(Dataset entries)
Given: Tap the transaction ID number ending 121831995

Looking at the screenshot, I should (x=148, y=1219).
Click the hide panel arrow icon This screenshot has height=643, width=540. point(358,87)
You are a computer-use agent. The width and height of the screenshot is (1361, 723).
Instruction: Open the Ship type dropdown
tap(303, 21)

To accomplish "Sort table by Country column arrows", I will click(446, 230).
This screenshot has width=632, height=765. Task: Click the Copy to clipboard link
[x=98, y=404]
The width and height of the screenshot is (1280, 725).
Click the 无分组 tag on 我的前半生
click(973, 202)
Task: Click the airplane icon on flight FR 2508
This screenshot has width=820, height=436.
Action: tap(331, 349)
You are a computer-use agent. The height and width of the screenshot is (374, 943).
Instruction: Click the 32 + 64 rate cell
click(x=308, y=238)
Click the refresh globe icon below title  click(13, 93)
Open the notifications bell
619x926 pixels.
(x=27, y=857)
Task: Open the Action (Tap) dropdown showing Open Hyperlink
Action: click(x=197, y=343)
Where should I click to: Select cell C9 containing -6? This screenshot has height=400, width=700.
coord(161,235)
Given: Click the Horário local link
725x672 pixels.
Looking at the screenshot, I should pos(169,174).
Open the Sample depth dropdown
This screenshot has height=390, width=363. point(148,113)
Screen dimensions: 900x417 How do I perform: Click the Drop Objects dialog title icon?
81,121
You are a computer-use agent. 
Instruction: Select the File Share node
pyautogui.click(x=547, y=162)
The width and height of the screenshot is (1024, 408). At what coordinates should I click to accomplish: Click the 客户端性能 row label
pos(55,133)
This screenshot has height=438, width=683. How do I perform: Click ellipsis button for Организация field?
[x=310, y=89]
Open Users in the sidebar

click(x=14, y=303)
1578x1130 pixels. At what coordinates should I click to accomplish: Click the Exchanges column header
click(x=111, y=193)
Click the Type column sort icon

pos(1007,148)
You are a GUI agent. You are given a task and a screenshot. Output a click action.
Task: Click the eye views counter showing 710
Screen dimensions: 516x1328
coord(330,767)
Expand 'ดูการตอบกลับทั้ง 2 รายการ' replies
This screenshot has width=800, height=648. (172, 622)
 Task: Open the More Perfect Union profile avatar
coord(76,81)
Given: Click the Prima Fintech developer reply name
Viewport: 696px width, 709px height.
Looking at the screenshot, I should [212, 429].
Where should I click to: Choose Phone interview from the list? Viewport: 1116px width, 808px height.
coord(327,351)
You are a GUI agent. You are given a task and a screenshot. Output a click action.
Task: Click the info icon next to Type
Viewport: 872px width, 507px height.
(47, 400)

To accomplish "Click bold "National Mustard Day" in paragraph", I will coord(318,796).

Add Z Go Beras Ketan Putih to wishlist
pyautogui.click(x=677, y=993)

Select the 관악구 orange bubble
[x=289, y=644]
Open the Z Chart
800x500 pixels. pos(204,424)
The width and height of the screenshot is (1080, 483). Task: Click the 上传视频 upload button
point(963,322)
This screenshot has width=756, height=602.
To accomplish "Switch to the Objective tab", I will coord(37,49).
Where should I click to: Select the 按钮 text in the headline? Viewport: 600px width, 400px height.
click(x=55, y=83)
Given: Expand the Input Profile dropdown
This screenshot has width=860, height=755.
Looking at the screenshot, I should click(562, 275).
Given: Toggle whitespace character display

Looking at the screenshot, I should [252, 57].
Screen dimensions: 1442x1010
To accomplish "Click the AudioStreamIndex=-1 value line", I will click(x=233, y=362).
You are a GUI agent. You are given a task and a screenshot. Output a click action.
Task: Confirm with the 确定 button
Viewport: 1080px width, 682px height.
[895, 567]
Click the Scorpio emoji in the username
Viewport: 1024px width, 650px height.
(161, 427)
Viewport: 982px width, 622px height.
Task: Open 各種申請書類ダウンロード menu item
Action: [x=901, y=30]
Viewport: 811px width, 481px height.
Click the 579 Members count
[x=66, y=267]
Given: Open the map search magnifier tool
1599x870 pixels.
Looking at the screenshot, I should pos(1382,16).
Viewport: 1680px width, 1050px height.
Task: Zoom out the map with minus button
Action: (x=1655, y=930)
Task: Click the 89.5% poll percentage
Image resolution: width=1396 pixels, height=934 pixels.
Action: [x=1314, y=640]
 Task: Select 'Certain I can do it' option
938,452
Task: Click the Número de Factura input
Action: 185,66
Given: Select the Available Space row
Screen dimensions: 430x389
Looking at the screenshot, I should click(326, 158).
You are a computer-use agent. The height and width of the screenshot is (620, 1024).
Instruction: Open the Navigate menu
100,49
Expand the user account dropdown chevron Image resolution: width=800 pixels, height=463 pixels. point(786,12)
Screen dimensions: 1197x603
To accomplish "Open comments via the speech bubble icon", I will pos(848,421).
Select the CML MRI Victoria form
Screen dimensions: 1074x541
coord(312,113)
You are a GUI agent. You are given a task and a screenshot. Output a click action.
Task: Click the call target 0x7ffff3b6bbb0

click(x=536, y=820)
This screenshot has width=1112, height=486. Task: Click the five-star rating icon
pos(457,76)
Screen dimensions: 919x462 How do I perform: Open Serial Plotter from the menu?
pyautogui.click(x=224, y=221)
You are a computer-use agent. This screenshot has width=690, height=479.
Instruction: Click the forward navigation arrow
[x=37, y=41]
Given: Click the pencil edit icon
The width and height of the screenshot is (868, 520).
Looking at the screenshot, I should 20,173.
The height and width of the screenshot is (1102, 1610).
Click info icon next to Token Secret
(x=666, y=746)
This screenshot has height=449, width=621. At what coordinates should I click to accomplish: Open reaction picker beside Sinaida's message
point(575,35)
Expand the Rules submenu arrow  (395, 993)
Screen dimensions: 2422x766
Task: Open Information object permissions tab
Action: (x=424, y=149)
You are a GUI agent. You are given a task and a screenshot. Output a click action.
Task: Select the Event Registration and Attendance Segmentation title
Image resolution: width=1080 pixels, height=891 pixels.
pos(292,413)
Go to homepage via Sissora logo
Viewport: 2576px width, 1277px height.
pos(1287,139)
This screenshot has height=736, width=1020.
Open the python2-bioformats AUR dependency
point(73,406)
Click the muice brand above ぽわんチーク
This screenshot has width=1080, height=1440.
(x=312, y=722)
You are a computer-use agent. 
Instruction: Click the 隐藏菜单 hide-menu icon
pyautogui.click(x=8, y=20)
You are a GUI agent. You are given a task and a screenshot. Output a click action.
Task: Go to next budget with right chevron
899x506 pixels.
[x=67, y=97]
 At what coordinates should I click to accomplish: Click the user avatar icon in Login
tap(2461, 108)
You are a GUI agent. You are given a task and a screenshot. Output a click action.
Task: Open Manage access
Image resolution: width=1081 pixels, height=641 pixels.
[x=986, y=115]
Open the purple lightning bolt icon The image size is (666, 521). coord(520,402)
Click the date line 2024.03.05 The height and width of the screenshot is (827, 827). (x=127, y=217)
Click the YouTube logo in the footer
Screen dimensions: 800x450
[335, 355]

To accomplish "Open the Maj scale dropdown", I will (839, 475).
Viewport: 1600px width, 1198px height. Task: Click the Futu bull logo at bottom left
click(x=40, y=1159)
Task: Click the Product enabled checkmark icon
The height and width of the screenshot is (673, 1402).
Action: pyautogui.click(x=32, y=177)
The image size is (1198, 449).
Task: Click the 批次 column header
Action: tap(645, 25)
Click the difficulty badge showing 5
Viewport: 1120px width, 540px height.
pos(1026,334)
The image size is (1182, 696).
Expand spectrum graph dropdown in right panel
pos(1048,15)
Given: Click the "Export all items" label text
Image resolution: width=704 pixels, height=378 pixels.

Problem details: Return each line of the data that contains the string "computer".

Exercise response:
You are a computer-use agent. The width and height of the screenshot is (1361, 723).
You are a computer-use agent. The height and width of the screenshot is (374, 943).
You are a computer-use agent. 
You are a computer-use agent. The height and width of the screenshot is (620, 1024).
You are a computer-use agent. This screenshot has width=690, height=479.
You are a computer-use agent. 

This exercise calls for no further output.